厄災の出現
イムル達が王都に到達すると都民が凱旋を歓迎した。
青き翼の団はクラリエの人気もあったが、魔術矢を採用した初めての隊であったことと見た目の派手さのおかげで遠方からでも竜を次々と倒して行く様が確認できることもあり、噂の広がりも早かった。
それゆえに、凱旋の度、老若男女問わずその雄姿を見ようと人が少しずつ増えていった。
イムルは少し誇らしくなって周りの皆に手を振った。
「イムル! お前じゃねえ! クラリエ様が見えねえだろ! 下がってろ!」
目的はやはりクラリエのようだ。
ただ、いつしか都民に呼び捨てされるほどイムルもこの街に打ち解けていたことも事実であった。
昔出身地のアルゼルートで村民の顔と名前を全部覚えたように、王都でも、全員とは言わないまでも、かなりの人との顔なじみとなっていた。
サクラとの訓練やフォーアとの魔術研究が日課となって、日々に余裕ができると、幼少の頃行っていたように、王都民の困りごとの解決や行事の手伝い等を率先して行うようになっていた。

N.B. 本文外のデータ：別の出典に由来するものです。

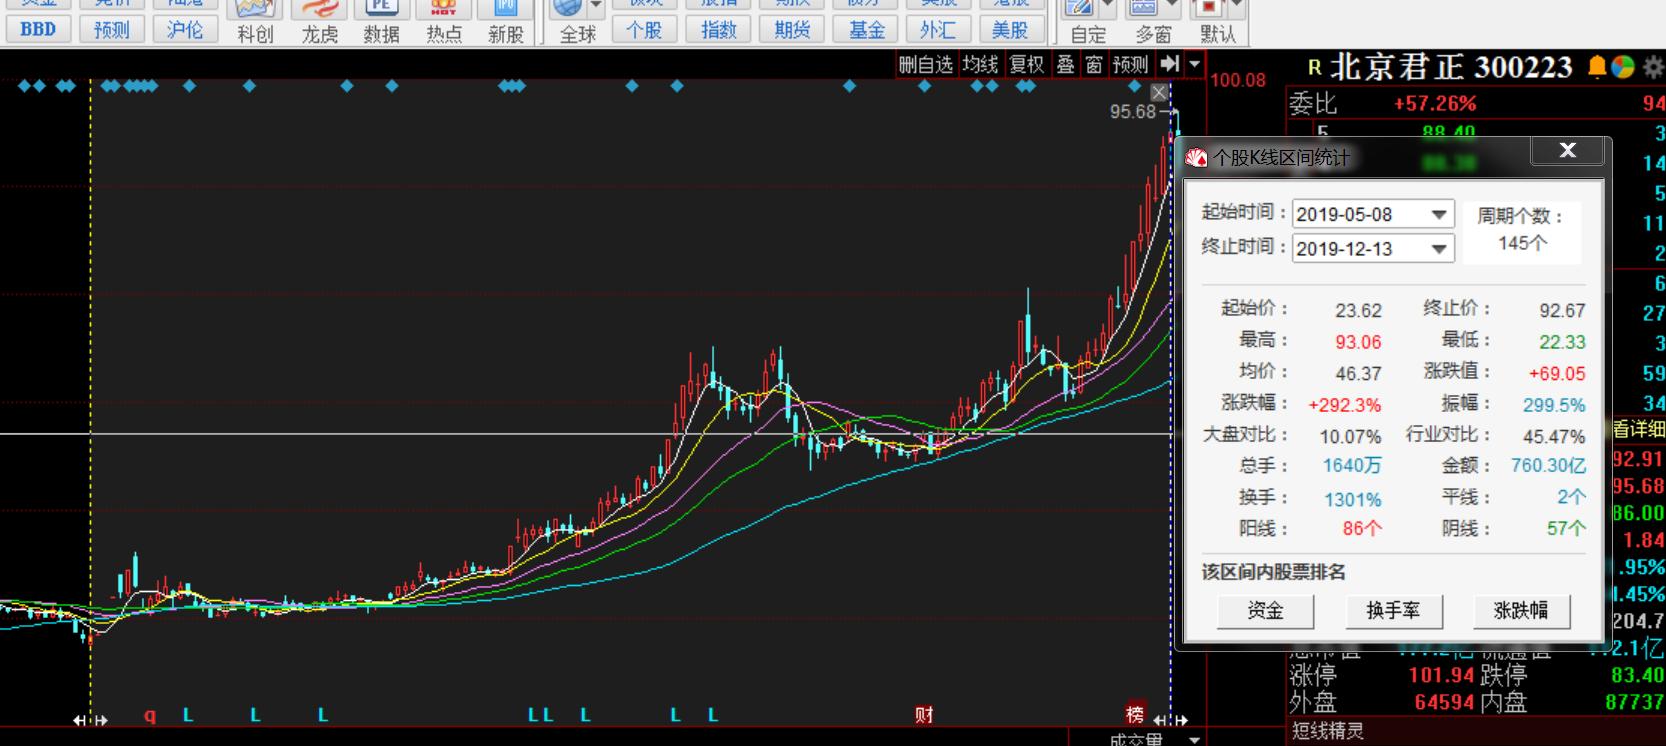Click the 数据 PE data icon

click(x=381, y=21)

しばらく迎えの都民と歓談していたところに補給役兼情報通信役のマイアがやってきた。
「なーにのんびりやってんのよ、至急教室に集まれっつってんでしょうが!」
――
久々の教室。
遠征から1か月ぶりくらいであろうか。
帰って休む間もなく、作戦会議ということはよほどのことだったのであろう。
荷物を下ろしている中でブレイスが入ってきた。
「おう、皆今宵の遠征は誠にご苦労であった、本来であればじっくり休養を取ってほしいところなのだが、そうもいかなくなった」
「ついに、来たのですか、厄災が」
既に教室で待機していた赤き翼の団、団長のリカルマが発言した。
「ああ、その通りだ、ただ、今回厄災は1匹ではない、3匹の厄災級の竜が王都南部に発生したと確認されている」
教室がざわついた。
史上厄災の竜の出現は1匹であった、それが3匹同時に発生するというのは異例中の異例であった。
「ああ……そんな……もうこの世の終わりですか……」
普段どっしりと構えているダイアも、ブレイスの衝撃の報告には力なく弱音を吐くしかなかった。

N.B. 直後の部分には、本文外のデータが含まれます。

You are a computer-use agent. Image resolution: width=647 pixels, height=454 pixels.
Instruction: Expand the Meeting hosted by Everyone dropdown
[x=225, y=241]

「事実は、事実だ、その3匹の竜も前回のメキドアと同等かそれ以上ときている、今はまだ発生源の地に3体とも留まっているが、世界中に被害が分散する前に前線力を終結し叩く、という方針になった、もう既に戦闘拠点の設営が始まっている」
「なんとまぁ……行動の早い事、これも現王の采配ですか?」
「いや……今回直接指揮をとられているのはイムガルド王子だ」
「! 王子が!?」
「クラリエ殿は拝謁されていると思います、王子は今回の事態に対して素早くご決断されていたとのことです」
「そうですか……」
クラリエは何か考え込むように黙った。
沈黙の間も惜しいというようにブレイスが続けた。
「そこで赤き翼と青き翼は明日早々に現地に向かって欲しい、各州一線で活躍している対竜師団と同様の扱いで王子直下の隊として本作戦に参加することになる」
「いいでしょう、あの厄災戦がまた甦るのですね、正直メキドア級だけでしたら今の私とベルナで事足りるところですが、3匹もいるとなると赤と青、その他の師団で仲良く手柄を分け合えるというもの、運が良かったです」
「ふふ、そうだな」
リカルマとベルナが強がって見せた。
リカルマの視線はクラリエを捉えていた。
クラリエはそれを冷静に受け止めていた。
本来であればこのクラスは2年次であり、総決算である州対抗戦の準備を始めていく頃合いであったが、竜の大量発生を機にクラスは2つの団に分断した。
その分断理由はやはり魔術矢開発によるところが大きかった。
新興の技術であり従来の対竜戦との勝手が違っていたため、試験的に隊を二分したところ結果を出したため、それがそのまま公式化してしまった形だ。
州対抗で切磋琢磨する予定が思わぬ形で勢力図が二分したのである。
その後の竜戦の成績では青き翼の方が高かった。
また、都民の人気も完全に青き翼に軍配が上がっていた。
このような中でリカルマは青き翼に対して対抗意識を燃やしていた。